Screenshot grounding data

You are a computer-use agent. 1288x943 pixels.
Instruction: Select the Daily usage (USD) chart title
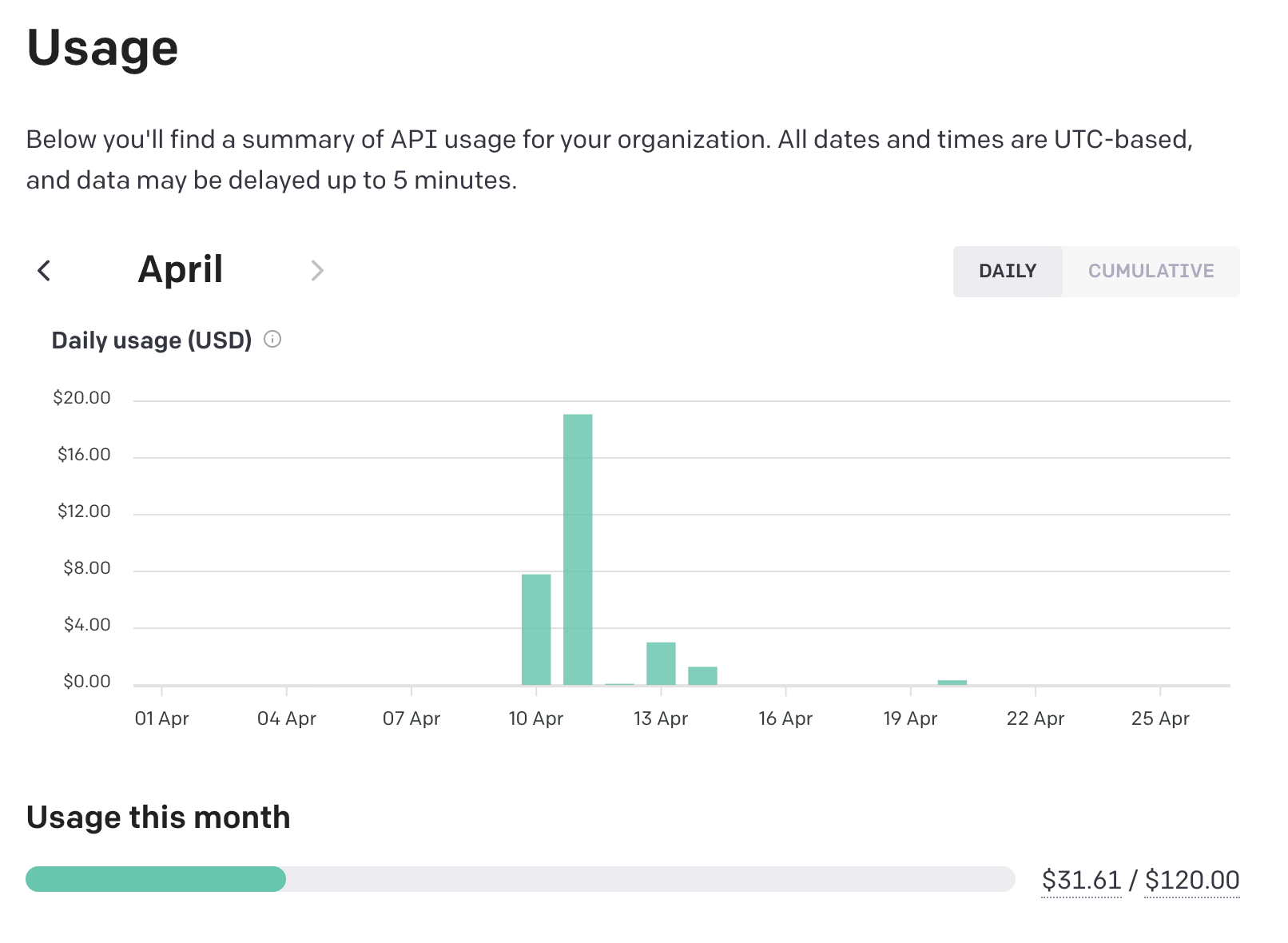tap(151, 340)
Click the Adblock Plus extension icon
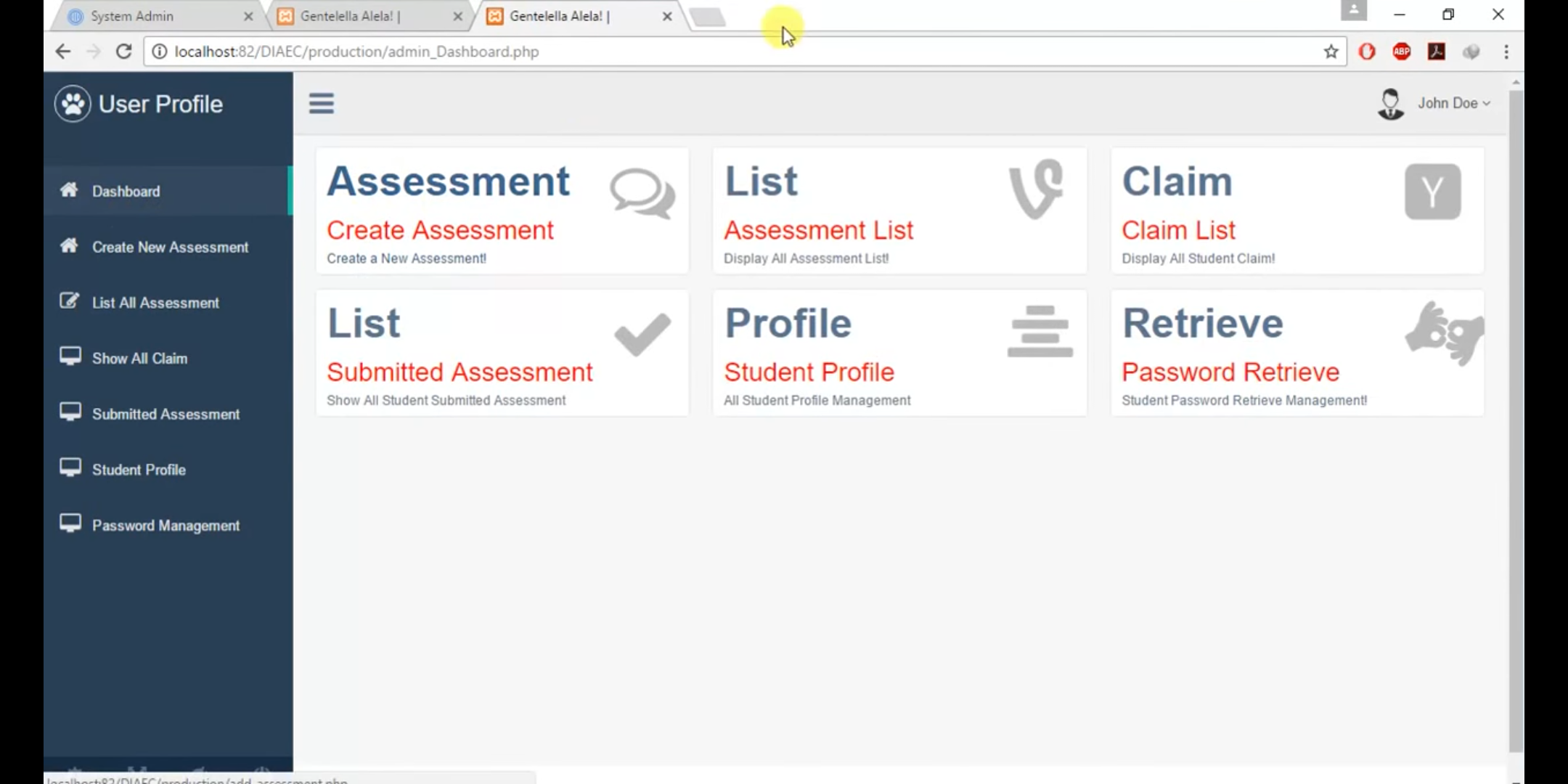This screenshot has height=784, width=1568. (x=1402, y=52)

▸ **Exercise aim**:
Reproduce each line of the records exactly and exclude any images.

▸ **Task response**:
You are a computer-use agent. 1288x943 pixels.
Instruction: Select the Daily usage (USD) chart title
tap(151, 340)
Click the Adblock Plus extension icon
This screenshot has height=784, width=1568. (x=1402, y=52)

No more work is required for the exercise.